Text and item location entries
————————

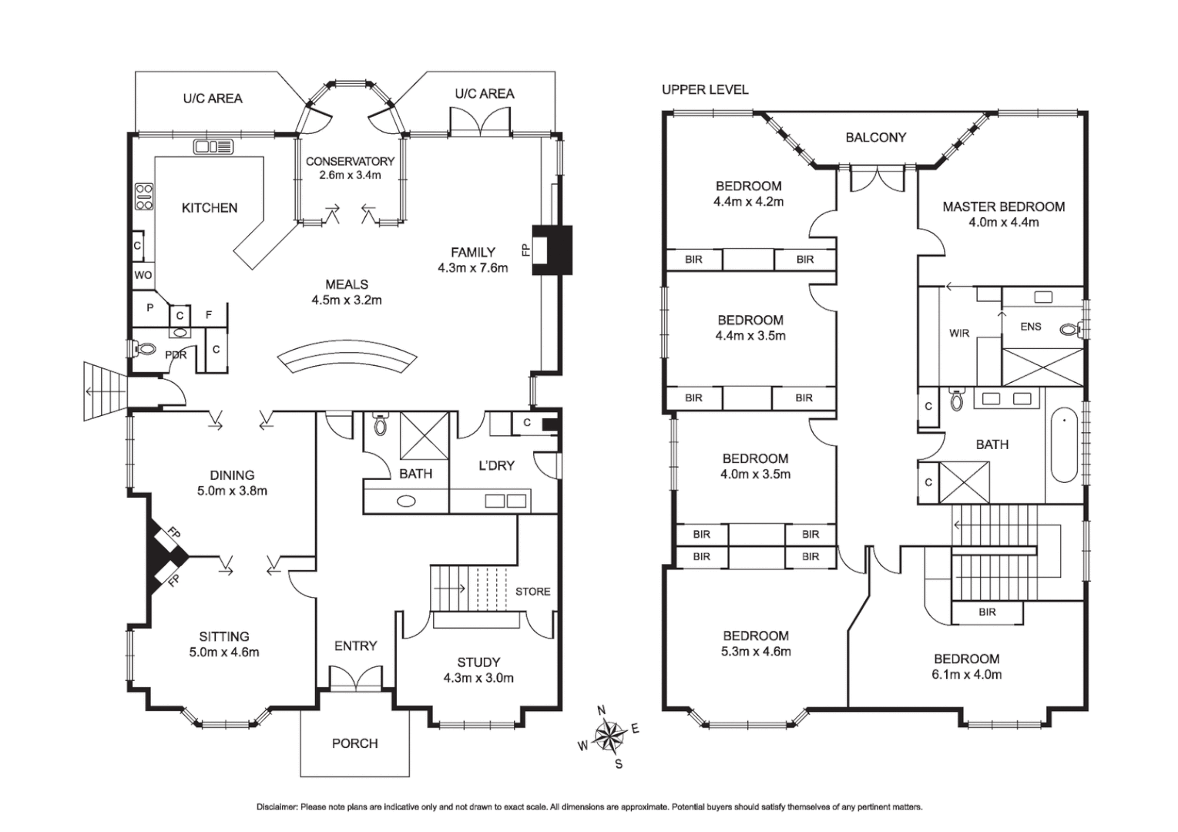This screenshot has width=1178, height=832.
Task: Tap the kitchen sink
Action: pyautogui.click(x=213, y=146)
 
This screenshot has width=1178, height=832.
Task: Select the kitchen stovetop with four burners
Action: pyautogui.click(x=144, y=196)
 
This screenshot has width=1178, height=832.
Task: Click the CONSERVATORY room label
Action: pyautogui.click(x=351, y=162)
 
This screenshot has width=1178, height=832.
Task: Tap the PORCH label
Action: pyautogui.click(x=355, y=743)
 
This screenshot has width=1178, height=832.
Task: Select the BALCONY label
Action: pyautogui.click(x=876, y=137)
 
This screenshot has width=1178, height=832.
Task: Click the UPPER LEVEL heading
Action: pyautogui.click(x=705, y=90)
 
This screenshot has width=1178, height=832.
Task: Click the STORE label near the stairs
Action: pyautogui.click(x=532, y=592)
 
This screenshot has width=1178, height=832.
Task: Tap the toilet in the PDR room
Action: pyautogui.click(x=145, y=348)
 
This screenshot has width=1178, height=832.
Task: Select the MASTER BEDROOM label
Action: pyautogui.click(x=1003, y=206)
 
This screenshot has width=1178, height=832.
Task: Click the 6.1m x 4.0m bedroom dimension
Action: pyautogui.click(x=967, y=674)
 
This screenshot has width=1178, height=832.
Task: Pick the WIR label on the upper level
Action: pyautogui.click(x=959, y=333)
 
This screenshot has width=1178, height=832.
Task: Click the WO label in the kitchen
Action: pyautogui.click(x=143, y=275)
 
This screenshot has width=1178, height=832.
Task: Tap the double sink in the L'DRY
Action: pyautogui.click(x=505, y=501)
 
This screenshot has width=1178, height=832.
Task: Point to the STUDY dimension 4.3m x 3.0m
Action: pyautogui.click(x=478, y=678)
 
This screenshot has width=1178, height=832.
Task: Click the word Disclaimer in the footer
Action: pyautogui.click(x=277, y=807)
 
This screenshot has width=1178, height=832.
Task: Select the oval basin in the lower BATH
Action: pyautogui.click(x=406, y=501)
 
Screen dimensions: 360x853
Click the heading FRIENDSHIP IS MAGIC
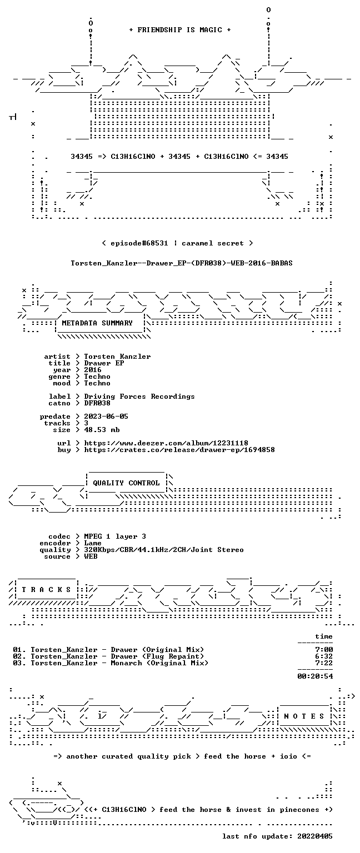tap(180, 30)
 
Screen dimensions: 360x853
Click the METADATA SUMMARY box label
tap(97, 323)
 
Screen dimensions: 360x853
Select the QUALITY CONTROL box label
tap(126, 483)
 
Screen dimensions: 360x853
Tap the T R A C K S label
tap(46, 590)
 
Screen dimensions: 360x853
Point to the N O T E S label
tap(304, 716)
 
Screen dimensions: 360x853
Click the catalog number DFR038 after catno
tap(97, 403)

————————

--- Exercise requirements ---
Please identify every line in the items above that contains the word "sink", matching case exactly, and copy each of those lines.

--- Correct output ---
Task: Tap the kitchen sink
Task: Tap the double sink in the L'DRY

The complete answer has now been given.